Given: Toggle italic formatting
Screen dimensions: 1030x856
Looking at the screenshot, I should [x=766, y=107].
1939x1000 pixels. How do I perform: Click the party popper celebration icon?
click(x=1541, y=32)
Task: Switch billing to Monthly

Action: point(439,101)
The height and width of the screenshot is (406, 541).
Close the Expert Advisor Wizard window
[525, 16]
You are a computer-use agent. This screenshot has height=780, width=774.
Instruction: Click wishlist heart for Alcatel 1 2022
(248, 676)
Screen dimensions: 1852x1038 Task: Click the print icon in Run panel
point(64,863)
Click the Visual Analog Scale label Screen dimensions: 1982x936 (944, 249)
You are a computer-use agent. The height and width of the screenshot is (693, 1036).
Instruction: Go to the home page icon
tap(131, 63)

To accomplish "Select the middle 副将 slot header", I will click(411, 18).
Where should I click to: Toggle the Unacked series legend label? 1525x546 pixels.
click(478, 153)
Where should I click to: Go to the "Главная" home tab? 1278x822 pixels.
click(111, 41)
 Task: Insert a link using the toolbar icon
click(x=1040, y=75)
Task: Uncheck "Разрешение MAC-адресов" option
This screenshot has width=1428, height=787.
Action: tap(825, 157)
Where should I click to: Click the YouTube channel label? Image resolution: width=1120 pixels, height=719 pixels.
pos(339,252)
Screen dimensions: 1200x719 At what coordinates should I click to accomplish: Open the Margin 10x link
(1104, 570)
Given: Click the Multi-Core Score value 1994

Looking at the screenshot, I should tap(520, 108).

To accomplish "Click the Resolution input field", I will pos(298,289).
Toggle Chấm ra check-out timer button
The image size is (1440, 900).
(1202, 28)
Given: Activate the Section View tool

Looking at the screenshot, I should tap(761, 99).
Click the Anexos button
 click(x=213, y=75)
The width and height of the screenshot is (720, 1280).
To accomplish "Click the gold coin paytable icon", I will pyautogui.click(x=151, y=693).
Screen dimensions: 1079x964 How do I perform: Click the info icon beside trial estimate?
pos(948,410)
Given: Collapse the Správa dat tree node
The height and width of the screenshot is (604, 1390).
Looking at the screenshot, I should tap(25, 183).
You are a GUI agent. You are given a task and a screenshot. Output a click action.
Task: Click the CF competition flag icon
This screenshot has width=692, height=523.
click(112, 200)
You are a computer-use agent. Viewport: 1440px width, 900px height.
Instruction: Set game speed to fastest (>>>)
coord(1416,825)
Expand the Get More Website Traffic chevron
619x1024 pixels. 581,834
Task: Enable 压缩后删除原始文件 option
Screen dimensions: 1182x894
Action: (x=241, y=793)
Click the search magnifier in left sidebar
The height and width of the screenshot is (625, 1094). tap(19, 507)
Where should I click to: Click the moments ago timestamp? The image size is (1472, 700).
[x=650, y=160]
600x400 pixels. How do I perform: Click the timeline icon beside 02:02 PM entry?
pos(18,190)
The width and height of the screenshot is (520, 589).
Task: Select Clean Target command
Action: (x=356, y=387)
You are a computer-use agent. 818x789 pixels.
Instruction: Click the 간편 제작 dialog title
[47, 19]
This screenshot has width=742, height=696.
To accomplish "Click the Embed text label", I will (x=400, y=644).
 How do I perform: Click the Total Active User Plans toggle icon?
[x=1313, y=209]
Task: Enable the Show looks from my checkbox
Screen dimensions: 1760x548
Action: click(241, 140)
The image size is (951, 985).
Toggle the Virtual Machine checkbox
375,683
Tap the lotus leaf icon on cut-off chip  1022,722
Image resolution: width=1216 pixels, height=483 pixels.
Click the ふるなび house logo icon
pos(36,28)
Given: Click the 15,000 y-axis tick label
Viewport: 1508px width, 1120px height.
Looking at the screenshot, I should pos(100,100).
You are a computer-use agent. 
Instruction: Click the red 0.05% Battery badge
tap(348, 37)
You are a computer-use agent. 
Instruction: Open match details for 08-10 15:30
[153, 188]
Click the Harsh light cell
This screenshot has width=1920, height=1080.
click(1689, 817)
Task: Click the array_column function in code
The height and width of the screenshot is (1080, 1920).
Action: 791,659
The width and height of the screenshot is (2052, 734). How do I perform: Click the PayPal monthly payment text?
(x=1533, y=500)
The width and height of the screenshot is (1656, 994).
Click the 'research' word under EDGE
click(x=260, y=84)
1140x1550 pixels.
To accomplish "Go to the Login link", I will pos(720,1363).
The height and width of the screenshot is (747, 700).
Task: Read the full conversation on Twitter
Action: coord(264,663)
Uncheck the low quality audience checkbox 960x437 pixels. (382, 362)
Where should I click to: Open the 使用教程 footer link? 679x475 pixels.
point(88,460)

— Task to complete —
Starting with the first line above and ending with the line that holds "The height and width of the screenshot is (406, 541).", restate each line word for word and add nothing else.

— Output for this task —
Given: Toggle italic formatting
Screen dimensions: 1030x856
Looking at the screenshot, I should [x=766, y=107].
1939x1000 pixels. How do I perform: Click the party popper celebration icon?
click(x=1541, y=32)
Task: Switch billing to Monthly

Action: point(439,101)
The height and width of the screenshot is (406, 541).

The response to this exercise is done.